1. Dryfire Practice with a nickle - To get consistent and repeatable "small group" results on paper, I've found that it is imperative to fine tune and monitor my stance, hold, breathing, sight picture, trigger squeeze and follow through. Dryfire practice with a nickle placed behind the front sight is one of the best ways I've found to quickly ferret out any bad habits or unproductive movement that would negatively impact my accuracy. Once you are able to consistantly dry fire (20+ repetitions) without any movement of the nickle, I suspect you will see significant improvement in your groups at the range.

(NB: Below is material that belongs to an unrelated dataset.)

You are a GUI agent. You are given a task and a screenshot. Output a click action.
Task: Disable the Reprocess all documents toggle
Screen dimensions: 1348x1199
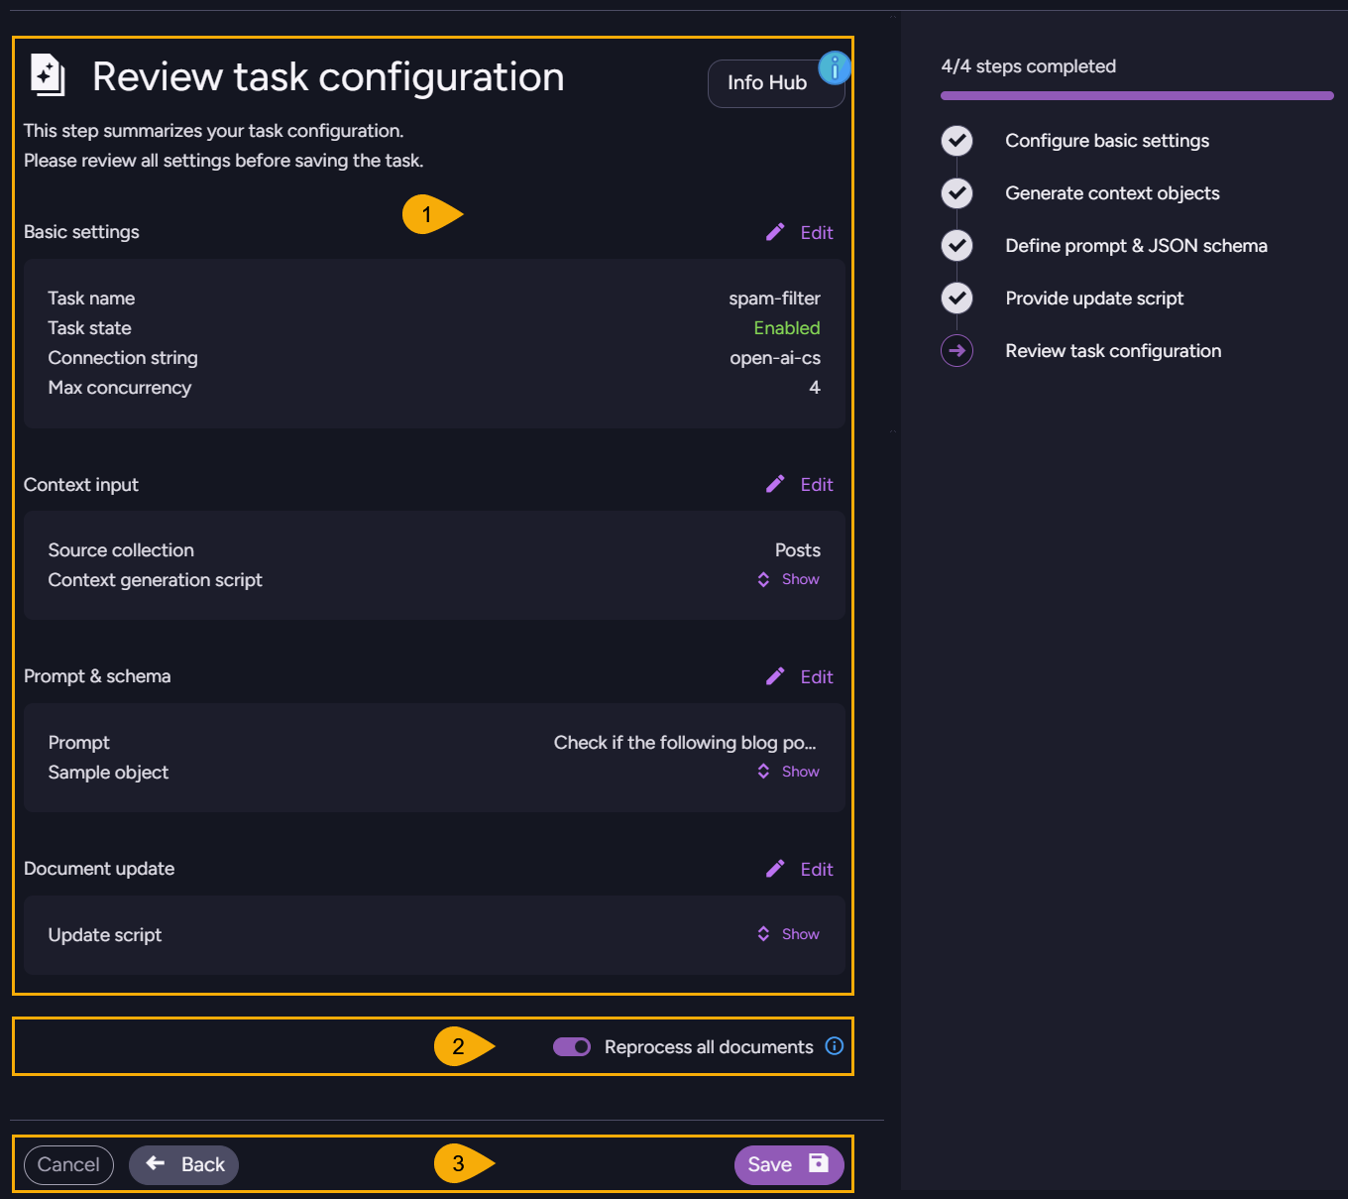click(x=571, y=1046)
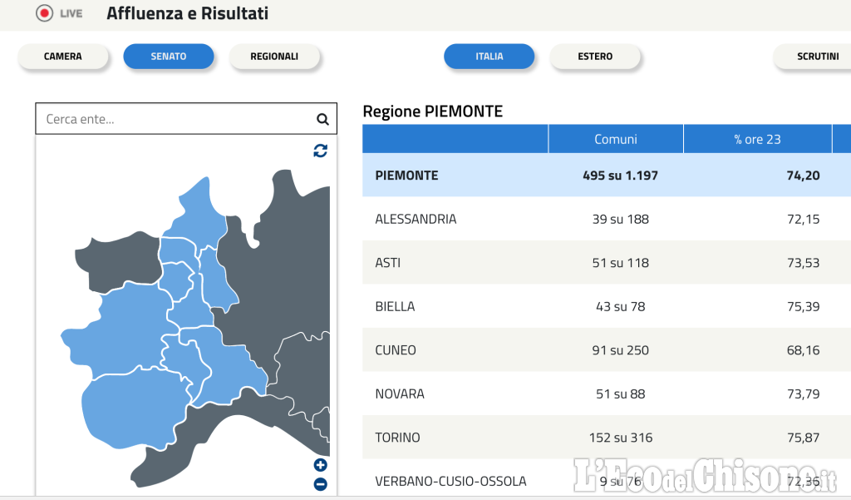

2. Aim small miss small exercises - While the silhouette targets are great for self defense/center mass practice, to really fine tune my accuracy, (at the suggestion of a friend 6+ years ago), I made ASMS exercises a part of every range session. Simply place two or three 1" shoot-n-see adhesive dots on a piece of plain paper and place it at your prefered distance for the exercise (I prefer 7 - 12 yards as they get mighty small beyond that) and shoot 3 to 10 rounds at each 1" target. I discovered very quickly that it helps improve your focus and will serve to tighten up your groups. The immediate feedback from the placement of each shoot proved very valuable to me and I still start with the exercise at each range trip. The targets below are representative of my typical result. Hope that it helps.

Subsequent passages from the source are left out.